Sen. David Tomassoni, DFL-Chisholm, argued that a longer-than-usual period of unemployment benefits would be appropriate for the steelworkers since many have delayed job searches or retraining in hopes that the mining companies would summon them back to work. [I thought, in fact, that you were supposed to engage in “job searches and retraining” when you were collecting unemployment. ed]

This is just the latest example of why the mining industry is an unreliable boom-and-bust employer and how the consequences of the bust are are visited on the state.

If this is such a good idea, Sen. Tomassoni, why don’t you dip into the Doug Fund’s $150,000,000 you’ve salted away? The Doug Fund, a fund that’s full name is the Douglas J. Johnson Economic Protection Trust Fund, receives a portion of the production taxes collected on mining activity. Mining taxes, the production tax and the “occupation” tax, are heavily skewed toward the production tax, which stays on the Range. The occupation tax does not produce much revenue for the state.

What could be better economic protection than helping 650 unemployed miners out? What do you think, Senator? It sounds like a winner to me.

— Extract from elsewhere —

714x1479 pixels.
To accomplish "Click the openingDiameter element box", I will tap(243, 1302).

And now comes the news that Minnesota Power wants to give “electric rate” relief to mines and mills on the Range because of the tough time they are having. Mighty charitable of them. But there is a catch.

Of course.

Minnesota Power — which wants to keep the mines operating because they are big customers — believes that charity begins at home. Specifically, the homes of the residential rate payers served by Minnesota Power.

Struggling northern Minnesota mining companies and paper mills would get a 5 percent break on their electric bills under a rate relief plan that also would drive up residential rates, a Duluth-based utility said Friday.

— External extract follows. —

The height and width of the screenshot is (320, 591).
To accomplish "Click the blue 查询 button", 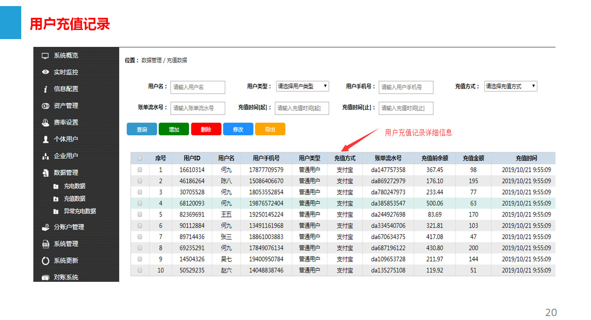I will pyautogui.click(x=142, y=129).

Residential customers of Minnesota Power would see an increase of 14.5 percent, or about $11.45 per month, based on a typical 750 kilowatt-hours of monthly power use, the utility said. General commercial businesses would see a 4 percent rate hike.

 And it doesn’t take much of a trip down memory lane to remember Essar Steel “Minnesota.” You’ll recall that DEED, the economic development people at the state, (along with the IRRRB, which contributed a much smaller amount) ponied up about $70 million to help Essar Steel India build a state-of-the-art taconite plant and steel mill. Great, but there won’t be a steel mill, and now everybody is standing around trying to figure out how the @#$%& the state gets it money back.

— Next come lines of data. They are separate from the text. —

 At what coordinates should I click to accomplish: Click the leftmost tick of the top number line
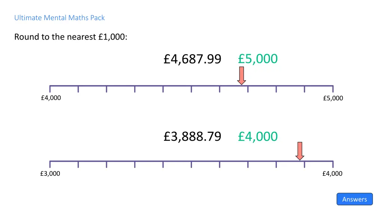[50, 88]
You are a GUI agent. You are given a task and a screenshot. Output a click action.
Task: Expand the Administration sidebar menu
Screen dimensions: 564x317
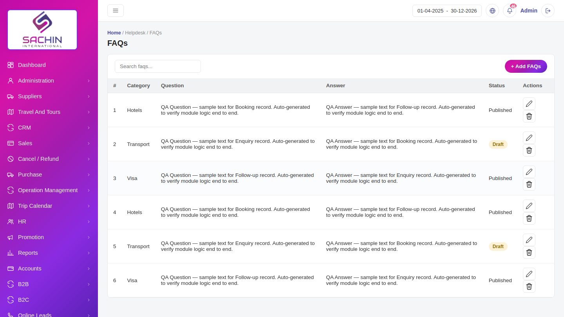click(49, 81)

Short answer? It won’t. Which is too bad, because Minnesota Power could have sold Essar Steel Minnesota a lot of electricity at residential rate payers’ expense.

I hope, friends, you are beginning to discern the pattern here. It’s a pattern that goes back a very long time. The IRRRB, for instance, was formed in 1941 — before we entered WWII — with the idea that the Range needed to be rehabilitated.

After all of the millions of public money poured into the area since then, name a prosperous Range mining city. Go ahead.

No, my friends, the Range is still not rehabilitated. But soon! One more mine! That’s the ticket!

One of the things that PolyMet touts as an advantage it has over other mining companies is that it got its plant and tailings basin really, really cheap. Well, yes, it did. The taconite mining company that previously owned it, LTV, went bankrupt. (The tailings basin leaks, by the way, which Minnesota Power is on the hook to fix, but that’s a tortured tale for another day.)

 It’s bad enough when these duds don’t work out, but it adds insult to injury when they not only go down the drain, but screw up the environment in the process. It’s like paying somebody to throw trash in your yard. It’s exactly like that.

The IRRRB and DEED have already put money into PolyMet. The recent and “final” — well, we will see, won’t we? — environmental impact statement issued a week ago says next to nothing about how PolyMet will pay to clean up its messes, especially after it is dead.

You have a chance to comment on that at the DNR; you have about three weeks to do it. You can also drop a line to Governor Dayton. I urge you to do both.

But in the meantime, friends, when Frank, Jon, Bruce, Brad — or even Jess — and all the rest of your brothers-in-law show up at the front door and ask to crash on the couch, think hard about whether you’ll swing the door wide.